The Price of Political Efficacy


February 24, 1993|By GARRY WILLS

Chicago. -- Not many people paid attention to the fate of Ricky Ray Rector during last year's presidential campaign. Only the left tried, without much success, to stir up interest in the black man with a damaged brain who was executed in Arkansas a year ago while Bill Clinton's campaign seemed to be foundering in the Gennifer Flowers scandal. Occasionally one read in The Village Voice or The Nation that Rector was the victim sacrificed to Bill Clinton's ambition.

Marshall Frady has written a very long, very good, very dramatic account of Rector's violent life and zombie-like death in the current New Yorker. Those who tried to prevent Rector's execution say he was not mentally responsible when he stood trial -- he had shot himself in the head after killing a policeman, leaving him with only a partial brain, and that part damaged.

By Mr. Frady's account, Rector was always mentally defective, one whose actions were unpredictable, even to himself. Certainly no ''deterrent theory'' of capital punishment would have deterred him in his thoughtless youth. He shot a man in a quarrel over a dance ticket. When his family persuaded him to surrender, they called for a policeman who had dealt kindly with Rector, a white officer who was trusted in the black community. The officer was talking to Rector's mother at her kitchen table when Rector came in the door and shot him. Rector bolted the house, stopped under a tree, and shot himself.

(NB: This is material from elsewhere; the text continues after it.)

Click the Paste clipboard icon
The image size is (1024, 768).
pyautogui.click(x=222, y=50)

Mr. Frady makes a convincing case that Rector was not sane enough to stand trial. But experts testified on both sides of that issue at a hearing on his competence, and the judge ruled that he could be tried. He was convicted, and the conviction was upheld on appeals (in the state Supreme Court and -- twice -- in the U.S. Supreme Court). A clemency panel held two sessions and refused to recommend clemency. On these grounds, Mr. Clinton let Rector die.

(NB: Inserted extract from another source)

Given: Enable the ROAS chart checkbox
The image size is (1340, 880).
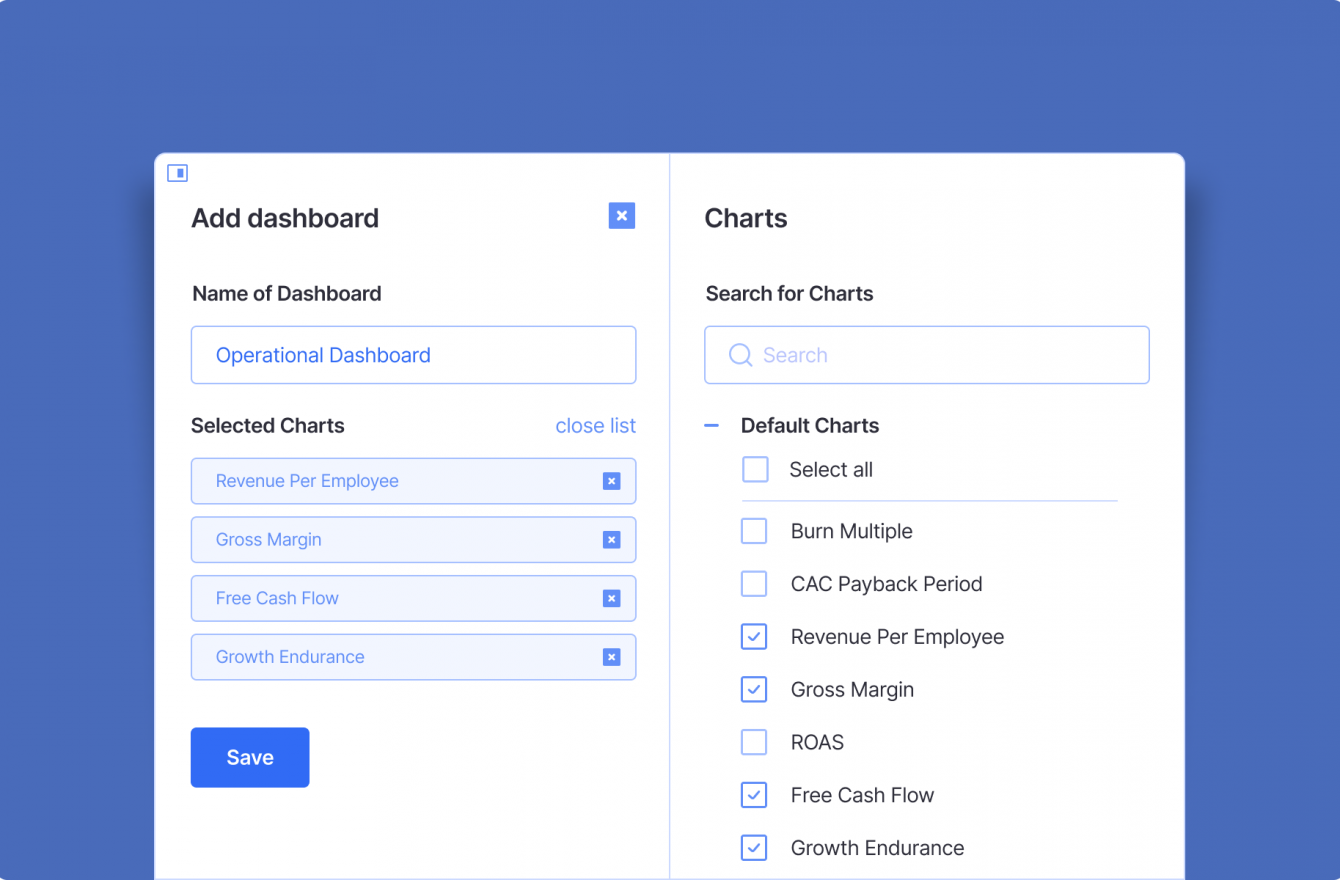Looking at the screenshot, I should tap(754, 742).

The legal grounds were certainly there, but was this a moral act? Is any execution moral? Can we use human beings as didactic instruments to warn others, especially when the evidence for the efficiency of such use is thin to non-existent? Gov. Edmund Brown Sr., when he was governor of California at the time of the famous Chessman execution, examined the findings on the effectiveness of capital punishment. In later years he came to believe that there was no proof that deterrence worked. He wrote a book against capital punishment.

But public support for the death penalty has become overwhelming in some places. In California now, for instance, it is virtually certain that no candidate can win statewide office while opposing the death penalty. So Dianne Feinstein, the newly elected senator there, reversed many years of outspoken opposition to state executions.

The same pressures exist in most parts of the South -- so Andrew Young reversed his position when running for governor. Mario Cuomo continues a principled stand against the death penalty, but that may be one reason why he did not risk a run for the presidency. It may also be a reason why he will never serve on the Supreme Court, despite the fact that he is eminently qualified for that position.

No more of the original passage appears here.